| The exercise |
Rewrite the data from the line with "Given: Click favorites star icon in title bar" to the line with "will [x=827, y=690].", switching "threshold dial" to "threshold knob" and leaving everything else unchanged.

# START OF Material

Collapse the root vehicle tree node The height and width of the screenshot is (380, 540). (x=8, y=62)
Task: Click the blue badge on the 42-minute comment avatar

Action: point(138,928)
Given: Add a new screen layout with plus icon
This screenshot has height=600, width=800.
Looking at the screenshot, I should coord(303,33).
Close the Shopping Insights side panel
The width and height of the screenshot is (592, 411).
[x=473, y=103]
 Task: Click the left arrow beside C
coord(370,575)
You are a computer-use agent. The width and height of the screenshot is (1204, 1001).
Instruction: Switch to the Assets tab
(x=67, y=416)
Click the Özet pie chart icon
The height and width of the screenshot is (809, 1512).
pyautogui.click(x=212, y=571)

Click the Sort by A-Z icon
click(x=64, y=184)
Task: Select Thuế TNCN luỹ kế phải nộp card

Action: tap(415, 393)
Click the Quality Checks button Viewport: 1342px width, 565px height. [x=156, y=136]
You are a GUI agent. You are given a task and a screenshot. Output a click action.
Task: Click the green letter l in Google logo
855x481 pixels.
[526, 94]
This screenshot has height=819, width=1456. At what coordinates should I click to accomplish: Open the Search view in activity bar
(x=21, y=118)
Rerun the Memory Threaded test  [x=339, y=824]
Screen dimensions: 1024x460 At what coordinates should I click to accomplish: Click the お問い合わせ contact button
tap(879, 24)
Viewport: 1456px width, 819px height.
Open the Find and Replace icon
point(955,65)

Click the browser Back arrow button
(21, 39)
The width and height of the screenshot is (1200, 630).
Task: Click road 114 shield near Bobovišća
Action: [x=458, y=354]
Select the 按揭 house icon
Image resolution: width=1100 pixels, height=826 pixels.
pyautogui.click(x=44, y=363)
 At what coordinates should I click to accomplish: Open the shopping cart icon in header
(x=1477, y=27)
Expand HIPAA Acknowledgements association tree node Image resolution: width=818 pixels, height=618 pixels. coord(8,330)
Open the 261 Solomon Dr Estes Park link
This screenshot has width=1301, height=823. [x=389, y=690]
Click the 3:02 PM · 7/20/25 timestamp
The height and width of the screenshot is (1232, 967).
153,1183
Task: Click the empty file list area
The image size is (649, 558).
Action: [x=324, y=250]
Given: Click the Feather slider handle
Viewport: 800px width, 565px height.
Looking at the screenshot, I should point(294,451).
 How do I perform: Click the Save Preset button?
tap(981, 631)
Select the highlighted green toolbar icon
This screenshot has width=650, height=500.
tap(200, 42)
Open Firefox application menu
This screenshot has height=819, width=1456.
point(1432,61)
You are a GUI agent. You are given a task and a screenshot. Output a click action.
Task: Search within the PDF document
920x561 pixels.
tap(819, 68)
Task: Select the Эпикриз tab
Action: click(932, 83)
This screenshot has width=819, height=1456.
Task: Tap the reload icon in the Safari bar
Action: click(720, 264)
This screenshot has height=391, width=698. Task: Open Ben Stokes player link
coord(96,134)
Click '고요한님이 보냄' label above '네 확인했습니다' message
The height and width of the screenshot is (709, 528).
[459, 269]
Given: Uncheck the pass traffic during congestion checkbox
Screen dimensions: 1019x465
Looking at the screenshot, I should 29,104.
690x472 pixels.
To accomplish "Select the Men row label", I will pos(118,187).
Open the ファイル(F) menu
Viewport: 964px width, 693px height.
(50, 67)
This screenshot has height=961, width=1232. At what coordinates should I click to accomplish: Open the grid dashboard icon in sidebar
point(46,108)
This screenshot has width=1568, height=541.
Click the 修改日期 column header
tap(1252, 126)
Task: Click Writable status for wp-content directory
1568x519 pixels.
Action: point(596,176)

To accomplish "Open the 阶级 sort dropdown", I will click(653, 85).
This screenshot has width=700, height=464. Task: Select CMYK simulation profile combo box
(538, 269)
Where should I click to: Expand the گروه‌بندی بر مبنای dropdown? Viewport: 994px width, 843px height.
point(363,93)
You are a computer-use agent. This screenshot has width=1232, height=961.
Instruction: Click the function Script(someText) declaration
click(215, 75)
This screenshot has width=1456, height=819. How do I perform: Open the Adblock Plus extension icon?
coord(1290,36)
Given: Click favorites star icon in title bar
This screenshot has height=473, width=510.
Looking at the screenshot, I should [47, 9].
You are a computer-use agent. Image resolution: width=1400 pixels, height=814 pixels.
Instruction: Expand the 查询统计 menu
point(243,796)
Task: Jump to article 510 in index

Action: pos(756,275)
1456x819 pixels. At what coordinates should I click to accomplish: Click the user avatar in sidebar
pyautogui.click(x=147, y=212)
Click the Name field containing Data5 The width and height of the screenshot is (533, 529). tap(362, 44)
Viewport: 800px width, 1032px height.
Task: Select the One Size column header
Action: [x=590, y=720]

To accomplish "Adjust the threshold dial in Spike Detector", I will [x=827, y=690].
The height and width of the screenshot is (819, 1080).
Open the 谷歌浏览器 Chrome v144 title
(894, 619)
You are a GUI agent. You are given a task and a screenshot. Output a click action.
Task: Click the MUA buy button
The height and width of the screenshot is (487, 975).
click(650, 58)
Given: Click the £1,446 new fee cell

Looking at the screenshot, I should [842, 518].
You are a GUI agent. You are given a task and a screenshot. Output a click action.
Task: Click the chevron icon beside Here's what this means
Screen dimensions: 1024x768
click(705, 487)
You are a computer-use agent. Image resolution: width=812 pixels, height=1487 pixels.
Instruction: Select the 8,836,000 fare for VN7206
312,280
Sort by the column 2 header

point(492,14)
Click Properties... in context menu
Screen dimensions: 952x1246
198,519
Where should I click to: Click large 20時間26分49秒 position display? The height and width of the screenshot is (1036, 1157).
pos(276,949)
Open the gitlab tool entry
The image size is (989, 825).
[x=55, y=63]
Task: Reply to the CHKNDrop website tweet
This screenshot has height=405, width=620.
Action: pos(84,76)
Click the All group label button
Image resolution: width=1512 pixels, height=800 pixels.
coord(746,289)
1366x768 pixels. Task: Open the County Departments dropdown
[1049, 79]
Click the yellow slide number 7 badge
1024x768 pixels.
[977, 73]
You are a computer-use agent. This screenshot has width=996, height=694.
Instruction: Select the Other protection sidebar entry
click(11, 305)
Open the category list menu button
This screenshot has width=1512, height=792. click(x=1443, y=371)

# END OF Material

| Exercise output |
Given: Click favorites star icon in title bar
This screenshot has height=473, width=510.
Looking at the screenshot, I should [47, 9].
You are a computer-use agent. Image resolution: width=1400 pixels, height=814 pixels.
Instruction: Expand the 查询统计 menu
point(243,796)
Task: Jump to article 510 in index

Action: pos(756,275)
1456x819 pixels. At what coordinates should I click to accomplish: Click the user avatar in sidebar
pyautogui.click(x=147, y=212)
Click the Name field containing Data5 The width and height of the screenshot is (533, 529). tap(362, 44)
Viewport: 800px width, 1032px height.
Task: Select the One Size column header
Action: [x=590, y=720]

To accomplish "Adjust the threshold knob in Spike Detector", I will [x=827, y=690].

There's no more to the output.